Even though Northern Arizona University associate professor, Barbara Veltri, knew the State of
Arizona was closely tied to the charter school industry and to Teach for
America (TFA), which supplies a third of the teachers in “no excuses” charter
schools, she had no idea that her published research and scholarship on TFA would
ever be slighted, denigrated, and mislabeled by her own university.
The new corporate
paternalists and the old line segregationists have much to gain from the spread
of charter schools in Arizona. White
charter schools, which make up the 48 percent of Arizona charters, are whiter
than their public counterparts; black charters are blacker; and Native American
schools charters are more Indian than the public schools that would, otherwise,
serve these students:
White
students left district elementary schools to enter charter elementary schools
that were, on average, 10 percent more white. Black elementary school students
entered charters that were, on average, 29 percent more black than the district
schools they left....Native Americans across all grade levels chose to attend
charter schools that had a higher concentration of Native Americans than the
district schools they exited. Hispanic elementary school students were the only
group that didn’t … [have] a higher percentage of students from the same ethnic
group.
The State of
Arizona, the state university system, and the Arizona Board of Regents are heavily
invested in charter schools. Some
officials earn large incomes from the charter industry, even as they continue
to work not as separate governing bodies but, seemingly, in tag teams with the
legislature, which privileges policies and funding for TFA and corporate
charter schools:
·
Jay Heiler, for instance, serves as Chairman
of the Arizona Board of Regents (ABOR), while he is the current President and
founder of his own charter company in Arizona, the Great Heart Academies, which
enrolls almost 10,000 students.
·
Governor
Doug Ducey, an ex-officio member of ABOR, is a former regional board member of
Teach for America.
·
To rub salt
in the wounds of public educators of Arizona, the state legislature provided $500,000
in 2015 for TFA recruiting and support, even as the community college funding
was wiped out, while other higher education funding and K-12 funding were cut $100
million each in the budget deal.
·
Arizona
State University is listed as a Teach for America sponsor in Phoenix, and the
Mary Lou Fulton College of Education partners with TFA.
While the
white/Asian charters in Arizona boast rich liberal arts curricula, the segregative
charter schools that serve the poor, black, brown, and Indian children of
Arizona are based on the brutal “no excuses” model, TFA temps, and never-ending
test prep. As elsewhere in the U. S., Arizona’s KIPP Model charter schools have
huge teacher attrition problems that could not be sustained without a constant
infusion of inexperienced, untrained recruits from TFA.
As “no
excuses” charter teachers barely last two years on average before they are
burned out by corporate charter management demands for higher test scores and,
thus, more salable brand names, the Teach for America link is critical in the charter
industry’s human capital chain.
Even with
all this blurring of state and corporate lines, the special treatment she
received came as a surprise when Dr. Veltri submitted her latest work to the
public relations office at UNA. Twelve other
publication or conference presentations were duly noted by the PR Office on the
day that Dr. Veltri’s work was publicized, and every single one, except hers,
had the work's title along with the reference of where it was published/presented.
Why would
Dr. Veltri be treated differently than the other faculty members who submitted
their recent accomplishments? Could it have something to do with the title of
the chapter she recently contributed: “Teach for America’s Socialization and
Manipulation”?
Instead of
listing the title of her chapter, this is how the Northern Arizona University noted Dr. Veltri’s contribution:
Barbara T. Veltri, associate
professor of education, had a chapter published in Work Hard, Be Hard: Journeys Through “No Excuses” Teaching.

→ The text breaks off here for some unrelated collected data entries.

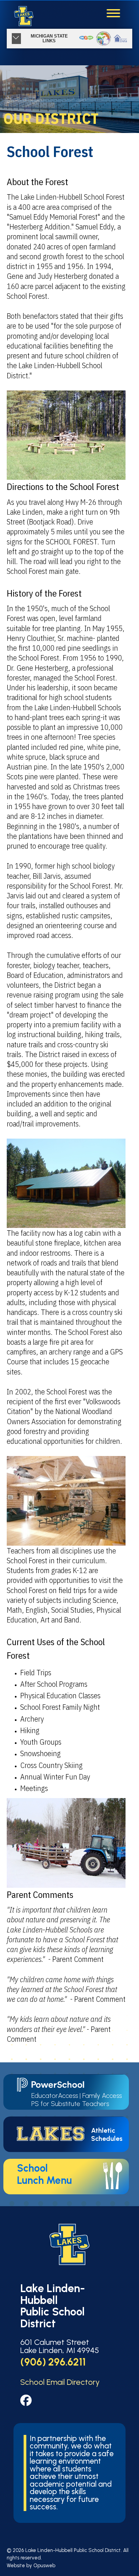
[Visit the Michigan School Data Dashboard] (120, 38)
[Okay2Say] (86, 38)
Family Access (102, 2095)
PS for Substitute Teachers (70, 2104)
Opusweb (44, 2565)
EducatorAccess (54, 2095)
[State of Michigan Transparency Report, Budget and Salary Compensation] (103, 38)
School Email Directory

Veltri’s chapter explores supplying the needed manpower and values components
required to deal with high levels of attrition in schools.
Not only did
the university fail to list the chapter title, but the description is not close
to capturing the focus of the critical research that Veltri shared in the
chapter. To say that her chapter “explores
the needed manpower and values components required to deal with high levels of
attrition in schools” would be equivalent to saying The Rise and Fall of the Third Reich was about shifting political
values in Germany in mid 20th Century.
For those
seeking more information on the TFA’s contributions to educational inequity for
poor children of color in the United States of America, they would never know
from NAU’s pablum-atic description that Dr. Veltri’s chapter deals exactly with
this problem. All the other scholarly work on the same issue that she mentions
in the chapter becomes misrepresented as well by this inaccurate description, which
means that NAU’s censorious cooptation is spread among other researchers who
are focused on similar issues.
No one wants
her work to be characterized with a summary that is unrecognizable from the work’s
intent or meaning. Dr. Veltri’s chapter is not about "supplying the needed
manpower and values components required to deal with high levels of attrition
in schools." Only a technocrat with a desire to spare the feelings of
Arizona’s corporate politicians could come up with such a disparaging and
disrespectul thumbnail summary that conceals the essence of Dr. Veltri’s work.